(WHAT YOU HAVE TO DO): Please copy out the lines of the listing from the one containing "Больше книг (35, 12)" through the one containing "Newsletter (57, 526)", including both of those lines, without changing anything.

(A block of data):

>>>>>

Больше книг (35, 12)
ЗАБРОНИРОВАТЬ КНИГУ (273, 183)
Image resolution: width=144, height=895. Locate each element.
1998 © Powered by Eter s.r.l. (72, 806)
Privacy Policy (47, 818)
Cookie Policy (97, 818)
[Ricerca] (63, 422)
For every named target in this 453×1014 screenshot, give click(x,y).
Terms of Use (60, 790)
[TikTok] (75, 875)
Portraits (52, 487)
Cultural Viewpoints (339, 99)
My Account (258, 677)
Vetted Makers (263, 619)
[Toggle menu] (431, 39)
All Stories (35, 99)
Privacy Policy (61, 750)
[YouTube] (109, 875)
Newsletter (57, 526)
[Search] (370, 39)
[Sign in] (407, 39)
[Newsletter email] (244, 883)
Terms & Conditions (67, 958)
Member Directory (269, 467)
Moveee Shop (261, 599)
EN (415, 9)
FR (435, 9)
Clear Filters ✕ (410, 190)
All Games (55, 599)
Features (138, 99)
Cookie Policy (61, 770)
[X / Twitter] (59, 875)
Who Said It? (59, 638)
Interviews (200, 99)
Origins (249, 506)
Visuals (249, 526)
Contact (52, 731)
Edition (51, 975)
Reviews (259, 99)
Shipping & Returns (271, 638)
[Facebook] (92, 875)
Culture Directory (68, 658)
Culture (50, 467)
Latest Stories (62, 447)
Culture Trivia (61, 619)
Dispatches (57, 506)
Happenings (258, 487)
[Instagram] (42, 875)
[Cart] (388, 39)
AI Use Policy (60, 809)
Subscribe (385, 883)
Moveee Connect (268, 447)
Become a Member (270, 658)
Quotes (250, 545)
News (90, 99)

<<<<<
>>>>>

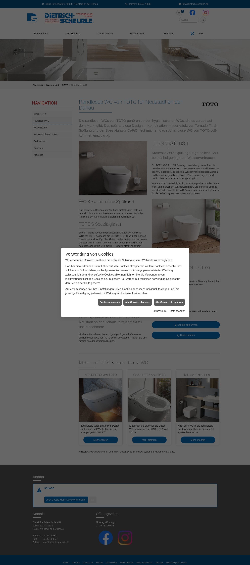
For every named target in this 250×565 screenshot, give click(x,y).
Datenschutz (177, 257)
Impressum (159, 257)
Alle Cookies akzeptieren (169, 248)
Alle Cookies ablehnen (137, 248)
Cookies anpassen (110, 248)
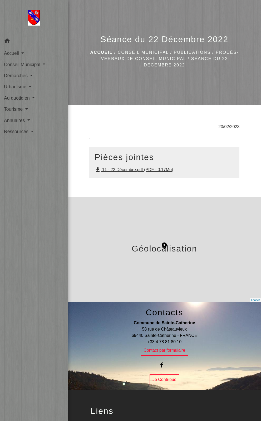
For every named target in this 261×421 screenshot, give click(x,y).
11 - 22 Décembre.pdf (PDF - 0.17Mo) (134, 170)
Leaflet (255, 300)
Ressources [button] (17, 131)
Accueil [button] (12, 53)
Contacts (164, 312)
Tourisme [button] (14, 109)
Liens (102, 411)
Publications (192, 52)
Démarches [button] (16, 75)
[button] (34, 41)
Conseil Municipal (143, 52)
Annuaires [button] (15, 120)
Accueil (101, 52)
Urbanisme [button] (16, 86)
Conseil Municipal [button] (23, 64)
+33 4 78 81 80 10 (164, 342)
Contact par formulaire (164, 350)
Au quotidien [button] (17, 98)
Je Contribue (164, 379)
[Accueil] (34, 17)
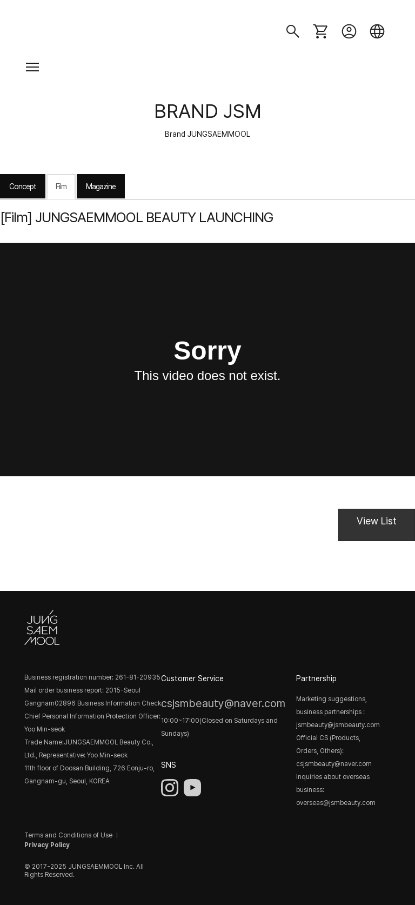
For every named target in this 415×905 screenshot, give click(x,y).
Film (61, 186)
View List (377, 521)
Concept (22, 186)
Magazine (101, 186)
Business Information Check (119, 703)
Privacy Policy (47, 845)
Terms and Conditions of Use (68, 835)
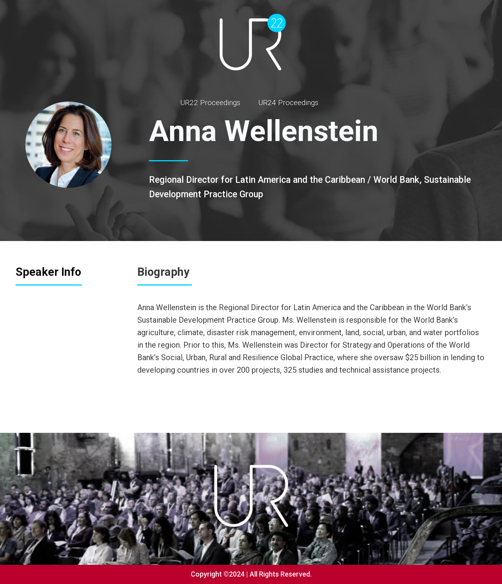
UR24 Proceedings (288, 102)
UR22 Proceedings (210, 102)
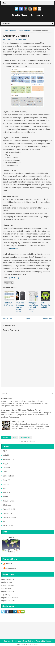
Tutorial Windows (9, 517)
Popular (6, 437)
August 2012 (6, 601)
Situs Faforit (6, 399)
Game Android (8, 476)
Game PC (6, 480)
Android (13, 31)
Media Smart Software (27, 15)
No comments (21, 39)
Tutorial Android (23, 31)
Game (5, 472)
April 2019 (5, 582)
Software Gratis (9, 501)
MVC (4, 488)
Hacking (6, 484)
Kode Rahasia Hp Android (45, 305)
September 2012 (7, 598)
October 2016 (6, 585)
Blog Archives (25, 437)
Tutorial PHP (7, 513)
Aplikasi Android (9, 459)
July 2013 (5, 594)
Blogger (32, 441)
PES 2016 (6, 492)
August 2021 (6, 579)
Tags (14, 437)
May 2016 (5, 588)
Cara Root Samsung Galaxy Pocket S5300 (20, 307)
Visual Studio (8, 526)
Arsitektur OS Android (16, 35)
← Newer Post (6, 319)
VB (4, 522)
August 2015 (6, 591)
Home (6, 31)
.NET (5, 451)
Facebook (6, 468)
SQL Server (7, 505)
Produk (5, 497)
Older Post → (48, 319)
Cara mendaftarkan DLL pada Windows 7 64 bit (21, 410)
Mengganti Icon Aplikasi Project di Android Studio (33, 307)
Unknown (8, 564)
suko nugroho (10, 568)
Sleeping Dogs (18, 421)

<<<<<

(ANSWER FOR THIS EXERCISE):
Больше книг (35, 12)
ЗАБРОНИРОВАТЬ КНИГУ (273, 183)
Image resolution: width=144, height=895. Locate each element.
1998 © Powered by Eter s.r.l. (72, 806)
Privacy Policy (47, 818)
Cookie Policy (97, 818)
[Ricerca] (63, 422)
For every named target in this 453×1014 screenshot, give click(x,y).
Terms of Use (60, 790)
[TikTok] (75, 875)
Portraits (52, 487)
Cultural Viewpoints (339, 99)
My Account (258, 677)
Vetted Makers (263, 619)
[Toggle menu] (431, 39)
All Stories (35, 99)
Privacy Policy (61, 750)
[YouTube] (109, 875)
Newsletter (57, 526)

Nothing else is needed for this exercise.